Sea change on the Pacific Ocean
Studying the impact of a new El Niño
Andy Murdoch - June 12, 2012
El Niño, that extreme weather system known to wreak havoc on temperature, productivity and fisheries in the Pacific Ocean, as well as rainfall patterns around the world, has changed into something new.
Nicknamed the Modoki — a Japanese word meaning the same, but different — scientists have watched this new kind of El Niño develop since the 1990s.
But while several papers have explained the Modoki’s physical effects on the tropical Pacific ocean, no one had examined how it affected ocean biology – until Dalhousie oceanography researcher Daniela Turk published a study in the journal Geophysical Research Letters.
Looking at El Niño’s biological effect
“While there has been significant research into the physical changes associated with El Niño Modokis, there have been no studies prior to ours to determine whether they also induce a distinct biological response," she says.
In her 2011 paper, Dr. Turk and her co-authors used satellite data to compare decreases in biological productivity in the equatorial Pacific Ocean between El Niño Modokis (also called Central Pacific or CP-El Niño) and classical Eastern Pacific (EP) Niños
This month, Dr. Turk continues her research, as a co-author on a follow-up paper by Michelle Gierach from the California Institute of Technology’s Jet Propulsion Laboratory. Published in Geophysical Research Letters, their paper received a Research Spotlight in the American Geophysical Union’s weekly electronic supplement.

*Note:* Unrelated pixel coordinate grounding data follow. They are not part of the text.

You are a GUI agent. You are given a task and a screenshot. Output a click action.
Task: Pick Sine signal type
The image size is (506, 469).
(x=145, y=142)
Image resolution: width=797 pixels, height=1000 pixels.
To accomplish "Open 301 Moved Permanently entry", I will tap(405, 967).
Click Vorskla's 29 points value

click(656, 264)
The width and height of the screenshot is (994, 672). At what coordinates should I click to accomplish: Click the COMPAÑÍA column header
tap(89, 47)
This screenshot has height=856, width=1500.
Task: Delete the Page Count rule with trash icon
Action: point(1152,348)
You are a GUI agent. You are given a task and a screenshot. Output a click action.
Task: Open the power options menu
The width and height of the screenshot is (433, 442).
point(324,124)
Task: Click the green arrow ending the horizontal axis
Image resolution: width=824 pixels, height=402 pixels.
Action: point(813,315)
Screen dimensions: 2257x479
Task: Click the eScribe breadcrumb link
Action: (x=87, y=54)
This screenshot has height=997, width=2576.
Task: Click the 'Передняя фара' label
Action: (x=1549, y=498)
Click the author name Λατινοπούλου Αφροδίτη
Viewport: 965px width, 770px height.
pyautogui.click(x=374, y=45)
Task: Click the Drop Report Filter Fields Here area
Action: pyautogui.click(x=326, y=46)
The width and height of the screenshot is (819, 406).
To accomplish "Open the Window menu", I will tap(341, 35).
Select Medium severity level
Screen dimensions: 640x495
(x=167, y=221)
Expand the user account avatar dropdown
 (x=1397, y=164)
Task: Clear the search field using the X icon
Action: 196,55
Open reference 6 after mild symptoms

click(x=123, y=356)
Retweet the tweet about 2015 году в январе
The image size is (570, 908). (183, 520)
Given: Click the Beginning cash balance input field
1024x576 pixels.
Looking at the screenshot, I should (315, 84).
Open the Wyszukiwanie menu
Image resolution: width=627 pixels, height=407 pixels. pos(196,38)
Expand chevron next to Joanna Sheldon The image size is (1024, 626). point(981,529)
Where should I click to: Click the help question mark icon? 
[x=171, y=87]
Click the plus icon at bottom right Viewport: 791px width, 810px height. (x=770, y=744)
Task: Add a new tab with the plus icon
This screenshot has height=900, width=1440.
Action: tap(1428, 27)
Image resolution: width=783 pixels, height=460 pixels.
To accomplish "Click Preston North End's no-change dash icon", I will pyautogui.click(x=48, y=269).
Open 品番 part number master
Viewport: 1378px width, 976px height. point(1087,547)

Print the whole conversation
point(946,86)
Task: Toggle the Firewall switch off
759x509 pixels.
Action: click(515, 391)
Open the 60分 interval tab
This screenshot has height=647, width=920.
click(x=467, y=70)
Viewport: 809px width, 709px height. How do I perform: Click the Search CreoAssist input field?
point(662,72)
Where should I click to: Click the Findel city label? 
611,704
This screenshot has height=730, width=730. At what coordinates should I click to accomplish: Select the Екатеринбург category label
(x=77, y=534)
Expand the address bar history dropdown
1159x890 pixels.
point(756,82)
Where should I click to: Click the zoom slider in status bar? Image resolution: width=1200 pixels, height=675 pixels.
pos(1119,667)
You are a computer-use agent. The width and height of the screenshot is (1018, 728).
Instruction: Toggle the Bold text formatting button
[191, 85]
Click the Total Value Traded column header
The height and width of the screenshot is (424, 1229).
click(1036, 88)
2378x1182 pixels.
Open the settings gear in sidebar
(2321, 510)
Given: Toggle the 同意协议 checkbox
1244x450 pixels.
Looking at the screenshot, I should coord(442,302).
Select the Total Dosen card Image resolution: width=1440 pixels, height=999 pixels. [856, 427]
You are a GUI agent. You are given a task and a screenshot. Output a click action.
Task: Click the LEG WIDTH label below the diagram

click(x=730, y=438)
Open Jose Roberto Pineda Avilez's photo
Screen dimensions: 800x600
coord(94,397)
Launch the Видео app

“The interaction was very inspiring,” she says of her collaboration with Dr. Gierach. “The fact that I met a younger female colleague who continued on this research and I could help with my perspective as well learn from her was very rewarding for me.”
El Niño and the food chain
In her first paper, Dr. Turk tied the CP El Niño to stronger declines in central Pacific phytoplankton and biological productivity, but found it had a less drastic effect on the eastern Pacific compared with EP El Niños. Her most recent paper further explored the responsible physical mechanisms behind these changes in biology.
Both studies suggests that a predicted future shift to more frequent CP El Niños could alter ecosystem dynamics in the equatorial Pacific Ocean. It would enhance phytoplankton and biological productivity in the eastern basin and decrease in the central area.
“This changes in the basic building block of the ocean’s food chain could have an effect on distribution and abundance of zooplankton and fish.”
This might prove a possible benefit for the eastern region’s fisheries, and Dr. Turk is interested in connecting with biologists in the Dalhousie-managed Ocean Tracking Network to look at the effect of changing El Niño patterns on Pacific Ocean fisheries.
“I would like to find someone with data from the fisheries side, while I could provide oceangraphic perspective.”
Her work is an important step in understanding the effects of this new weather event on many ecological levels around the world.
“Because some scientists expect it to become the dominant El Niño variant in response to global warming, understanding their differing effects is a pressing concern to us all,” she says.